# What you will do
Return the run of lines below that opens with the line containing "Task: Open the 使用指南 guide icon" and closes with the line containing "How do I perform: Click", keeping each one exact.

# Source information
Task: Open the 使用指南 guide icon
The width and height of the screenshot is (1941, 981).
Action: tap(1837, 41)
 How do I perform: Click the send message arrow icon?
---
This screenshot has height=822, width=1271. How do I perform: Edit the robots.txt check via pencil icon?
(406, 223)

# Answer area
Task: Open the 使用指南 guide icon
The width and height of the screenshot is (1941, 981).
Action: tap(1837, 41)
 How do I perform: Click the send message arrow icon?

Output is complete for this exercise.